Cinayetin vahşi bir işkence sonucu gerçekleştiğini ve kardeşinin kollarının kesildiğini, göğüs kafesinin açıldığını aktaran Ümmü Ünal, şöyle dedi;

"Kardeşimin kolları bulunamadı. Kollarla ilgili hiçbir soru sorulmadı. Sanık Hicran Ceylan, kolların bir poşet içerisinde kendisine getirildiğini ve leş gibi koktuğunu anlattı. 'Ben ilgilenmedim, gidin dedim' dedi. Cinayetten sonra özellikle aralarında o kadar kopmaz bir bağ, o kadar sıkı bir ilişki var ki bu polis tutanakları üzerinde mevcut. Kendileri üzerinde yapılan araştırmalarda, telefon görüşmeleri, yazışmaları vesairesi. Bilmiyor olması imkansız. Biz halen kayıp kolları bulunamadığı için kardeşimin mezarını bile kaldıramadık. Ne olursa olsun, eti kemiği bizim. Biz kendimize ait organları istiyoruz. Ha benim şu an taşıdığım kol, ha Murat'ın kolu. Benim için o kadar önemli, başkaları için bir önem arz etmeyebilir ama benim için o kadar önemli. Kendi kolumu istiyor gibi istiyorum, bu da benim en doğal hakkım, kayıp organlarını istiyoruz, mezarını bile kaldırtmadık bunun için bekliyoruz."
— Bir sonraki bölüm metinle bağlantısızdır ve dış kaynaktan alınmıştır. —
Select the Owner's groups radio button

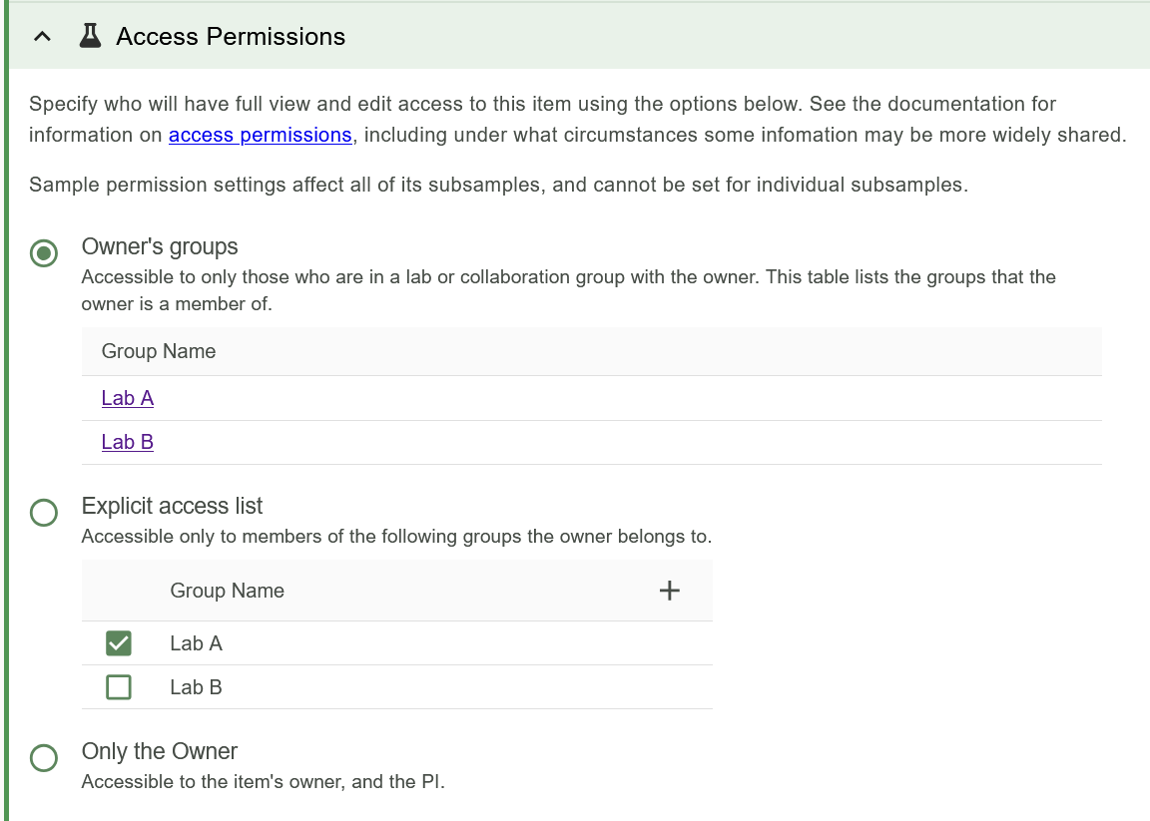coord(44,253)
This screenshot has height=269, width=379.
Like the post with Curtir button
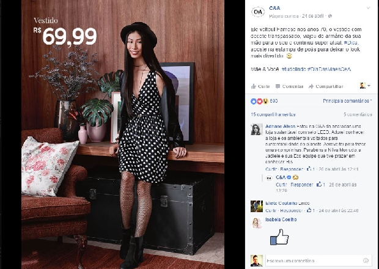[260, 86]
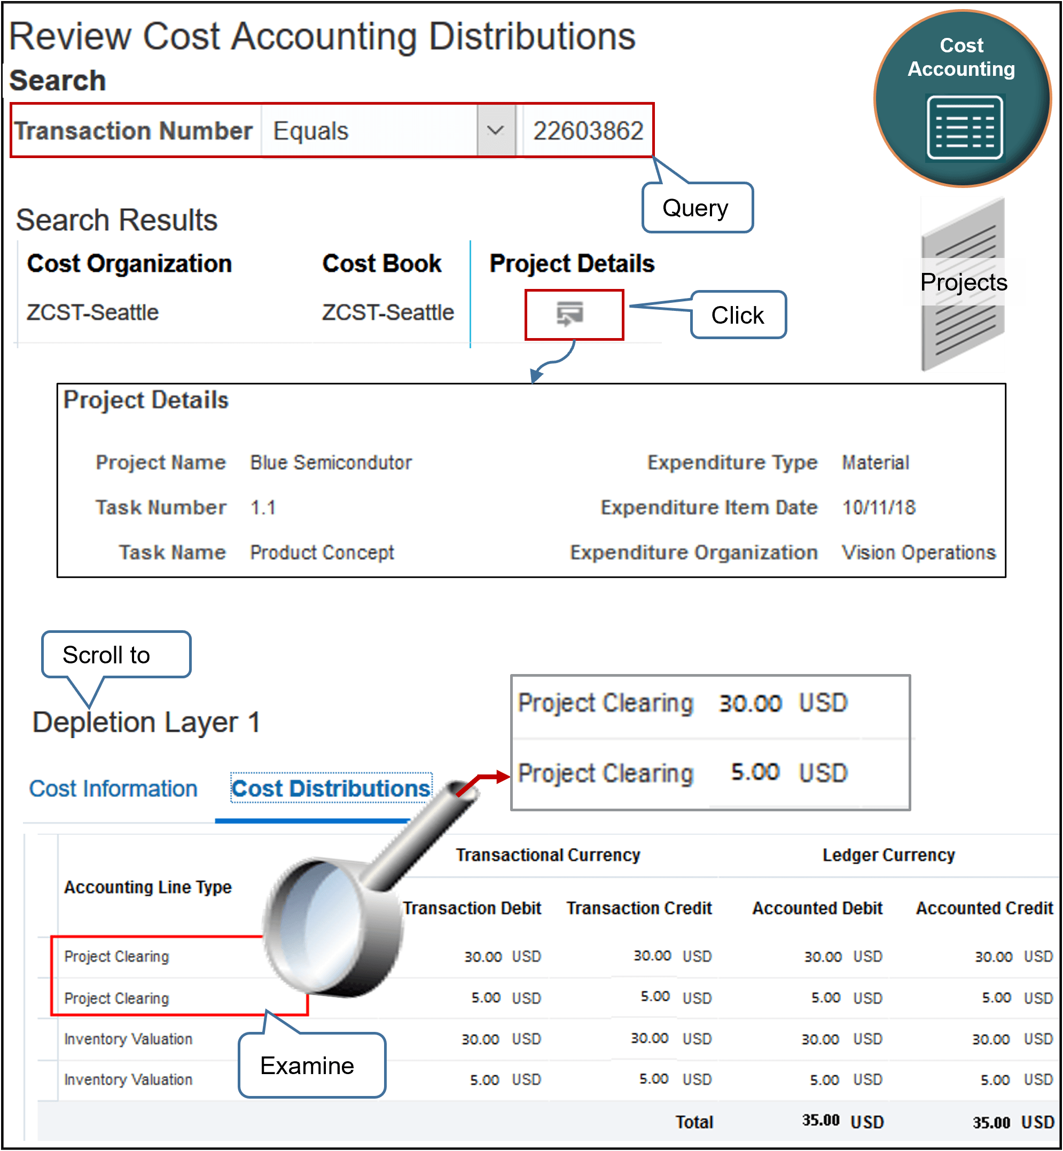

'18 SAYFANIN TEK TEK FOTOĞRAFLARI VAR'

Kardeşinin 1400 yıllık Tevrat için öldürüldüğünü söyleyen Ümmü Ünal, soruşturma safhasında sanıkların Murat'ın satılacağı belirtilen Tevrat'ın bir sayfasını sakladığı için öldürüldüğünü söylediklerini anlattı. Yaklaşık 2 hafta önce yanına gittiği Antalya'nın Korkuteli ilçesinde oturan babasının kendisine, Murat'ın eski cep telefonunun orada olduğunu söylediğini, kendisinin de 'Bende hatıra kalsın' diyerek telefonu aldığını anlatan Ümmü Ünal, şunları kaydetti
Geçen gün Murat'ın kıyafetlerini havalandırmak için valizi açtığımda o telefon elime geçti. 'Acaba çalışıyor mu' diye düşündüm. Şarja taktım, açıldı. İçinde Murat'ın fotoğraflarını bulmayı umut etmiştim. Baştan beri bahsedilen bu Tevrat'la ilgili 19 sayfaydı ama 'Murat bir sayfasını çaldığı için öldürüldü' dedikleri Tevrat aylar öncesinde meğer Murat'a WhatsApp'tan 18 sayfa olarak gönderilmiş. 18 sayfanın tek tek fotoğrafı var. Onun haricinde bir tane de heykel resmi var. Bunların hepsinin araştırılmasını, özellikle Adnan Oktar'ın evinde bulunan Tevrat'la karşılaştırılmasını, bununla bir bağlantısı olup olmadığının araştırılmasını ve bu Tevrat fotoğraflarının WhatsApp'tan kardeşime kimin numarasından gönderildiğini, kimlerin aracılık ettiğini, bu görüşmelerin kimlerle yapıldığının bulunmasını istiyorum.
Eşinden ayrı olan anne Hatice Yaka da devletten tek isteğinin oğlunun kollarının bulunarak kendilerine verilmesi olduğunu söyledi.